M. K. Bhadrakumar: Syrien tritt in eine neue Ära ein, die von Ungewissheit geprägt ist

Die Ernennung von Ahmed al-Sharaa, dem Anführer von Hayat Tahrir al-Sham (HTS), zum Interimspräsidenten am 29. Januar markiert den Beginn einer neuen Ära in der Geschichte Syriens.
Die New York Times bezeichnete HTS in einem Sonderartikel über al-Sharaa als „islamistische Rebellengruppe, die einst mit Al-Qaida verbunden war“. [Hervorhebung hinzugefügt von MKB.]
Die Times ging nicht näher darauf ein, dass er jahrelang in Haft der US-Besatzungstruppen im Irak verbracht hatte oder warum er trotz seiner Funktion als führender ISIS-Funktionär freigelassen wurde und nach Syrien gehen durfte, als dort ein Bürgerkrieg ausbrach (wo ISIS und Al-Qaida im Dschihad-Kessel hyperaktiv waren), um die Nusra-Front zu gründen, eine Al-Qaida-Tochterorganisation, die jedoch „schließlich die Verbindungen zu Al-Qaida abbrach und die Nusra-Front sich zu Hayat Tahrir al-Sham entwickelt hat.“ [Hervorhebung hinzugefügt von MKB.]
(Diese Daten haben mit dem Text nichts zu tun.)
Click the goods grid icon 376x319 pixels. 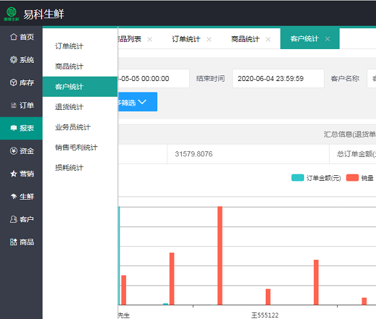[x=13, y=242]
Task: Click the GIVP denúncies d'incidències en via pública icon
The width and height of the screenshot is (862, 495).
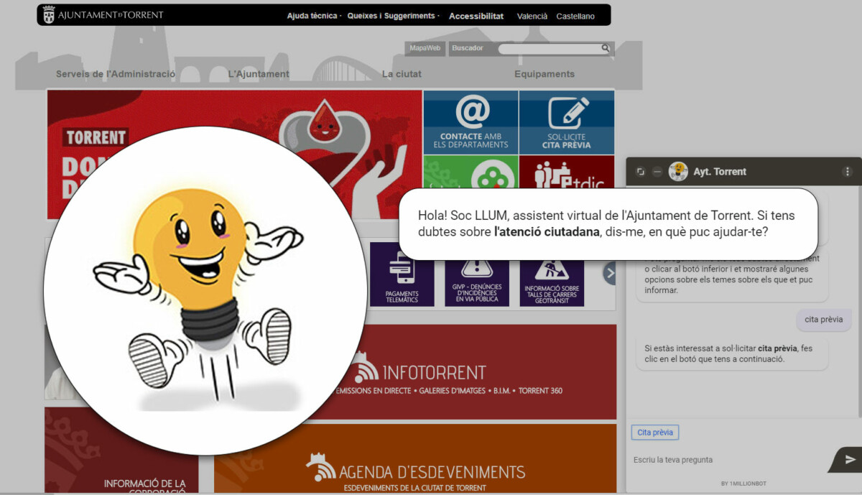Action: (477, 279)
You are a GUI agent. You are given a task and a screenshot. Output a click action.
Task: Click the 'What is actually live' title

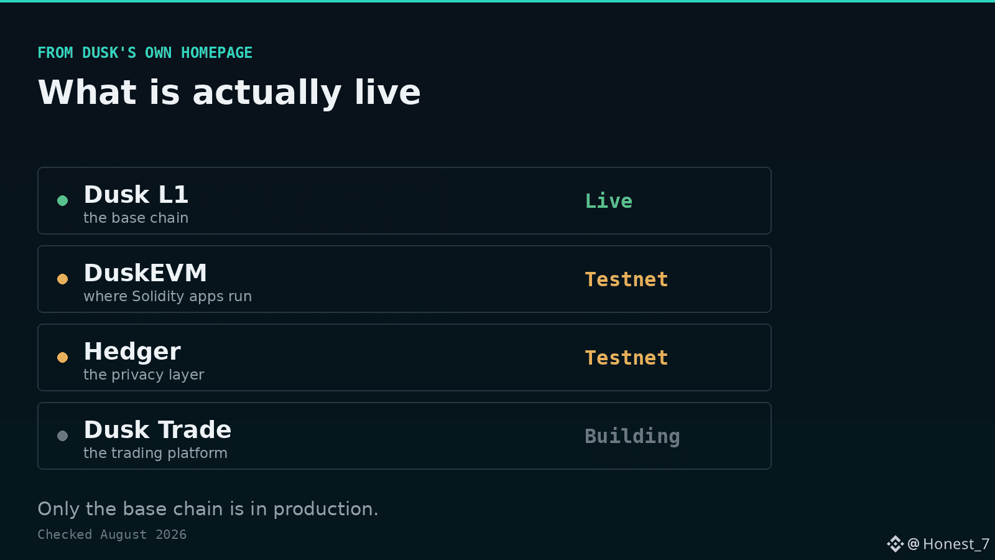point(229,93)
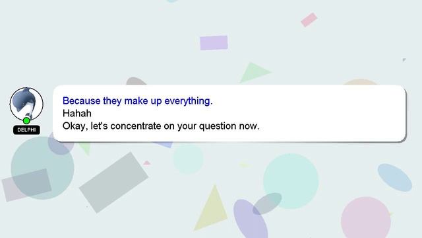This screenshot has height=238, width=422.
Task: Click the purple rectangle near the top
Action: tap(214, 43)
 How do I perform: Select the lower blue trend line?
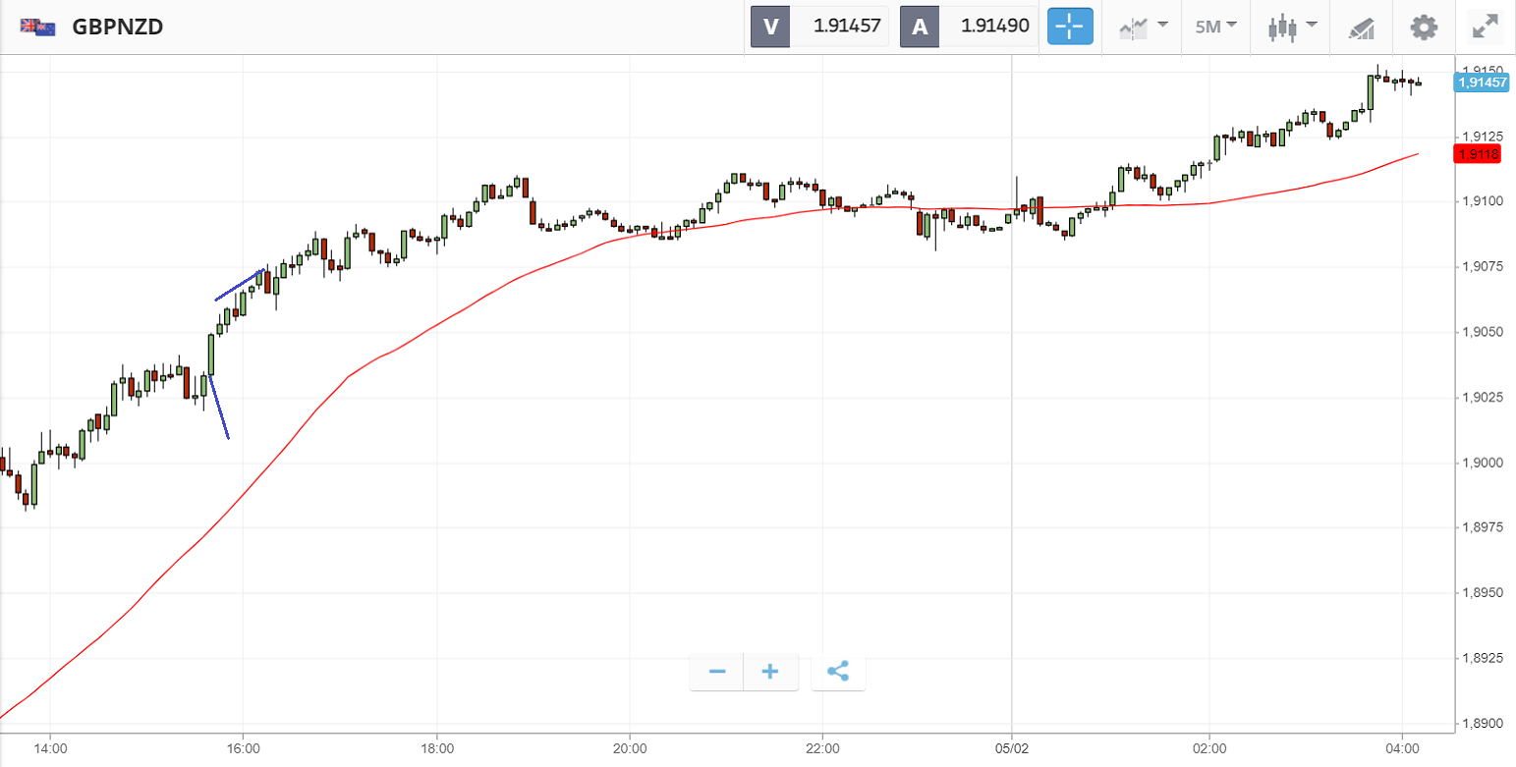tap(219, 407)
Es ist nicht ungewöhnlich, dass sich die ‚Terroristen‘ von gestern morgen zu Politikern verwandeln, aber das reicht nicht aus, um die Nachsicht zu erklären, die das US-Militär unter diesen Umständen zeigte, um die Nusra-Front/HTS zu legitimieren. Die Phobie vor Al-Qaida war eine Erfindung des Westens, um ihre Islamophobie und ihre Gewohnheit, den Koran zu verbrennen, zu rechtfertigen und den Mythos des „islamischen Terrorismus“ als geopolitisches Werkzeug heraufzubeschwören. Jetzt halten es die Amerikaner selbst für angebracht, Al-Qaida als treibende Kraft des Wandels im muslimischen Nahen Osten zu legitimieren. Was für ein Paradoxon!
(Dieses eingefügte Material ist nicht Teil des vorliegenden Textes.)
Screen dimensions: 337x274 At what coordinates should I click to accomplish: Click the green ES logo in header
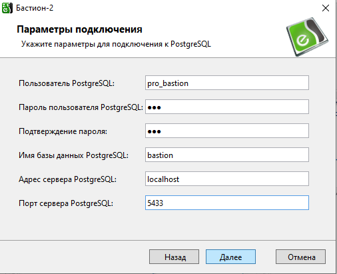pyautogui.click(x=308, y=37)
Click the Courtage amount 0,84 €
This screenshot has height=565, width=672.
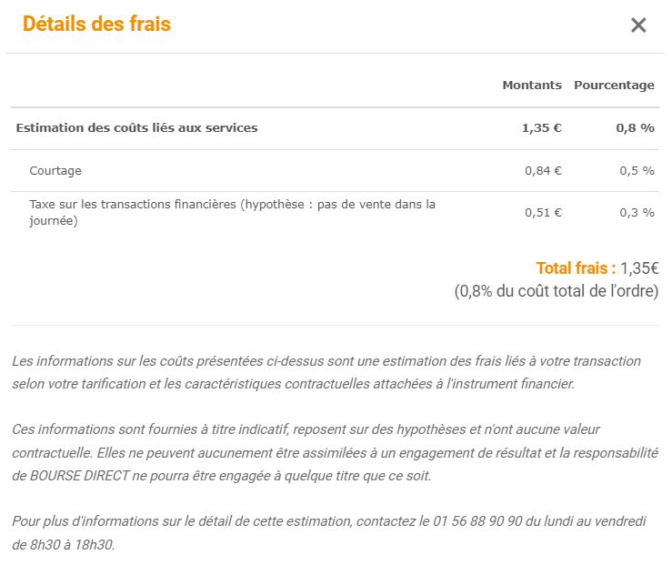click(543, 171)
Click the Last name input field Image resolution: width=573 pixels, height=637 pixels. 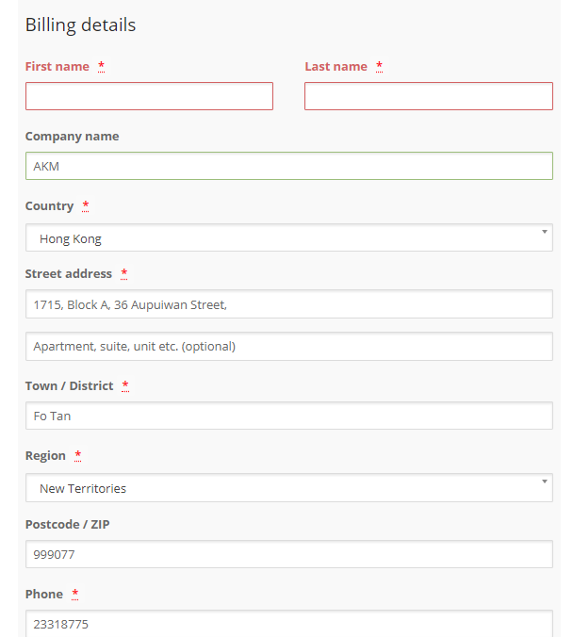(428, 96)
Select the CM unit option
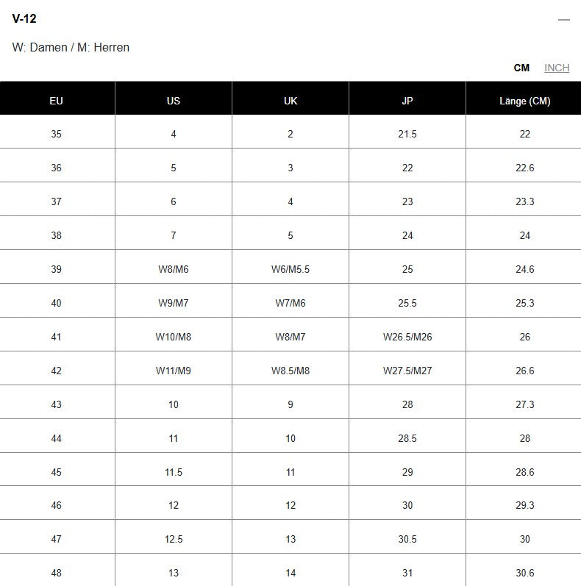This screenshot has width=581, height=586. pos(521,68)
Wie auch immer, die Times fährt fort: „Nachdem Herr al-Sharaa letzten Monat in Syrien an die Macht gekommen ist, scheint er zu versuchen, sich von seiner militanten Vergangenheit zu distanzieren, indem er seine Kampfuniform ablegt und Anzug und Krawatte anzieht ... Indem er globale dschihadistische Ambitionen ablehnt, hofft Herr al-Sharaa offenbar, internationale Legitimität zu erlangen ... Es gibt Anzeichen dafür, dass die Strategie aufgehen könnte.“
Tatsächlich ist das so. Die USA haben das auf seinen Kopf ausgesetzte Kopfgeld in Höhe von 10 Millionen US-Dollar aufgehoben und ihre Wirtschafts- und Finanzsanktionen gegen Syrien teilweise gelockert – mit der EU im Schlepptau. Ausländische Delegationen stehen Schlange, um al-Sharaa in Damaskus zu treffen, nicht nur aus den USA und ihren europäischen Verbündeten, sondern auch aus den arabischen Golfstaaten, Palästina und der Türkei – sogar aus Pakistan. Einige Länder halten sich noch zurück – darunter China, Indien und der Iran –, da sie beunruhigt sind, dass die Trennlinie zwischen Terrorismus und islamistischem Extremismus so leicht verschwimmt.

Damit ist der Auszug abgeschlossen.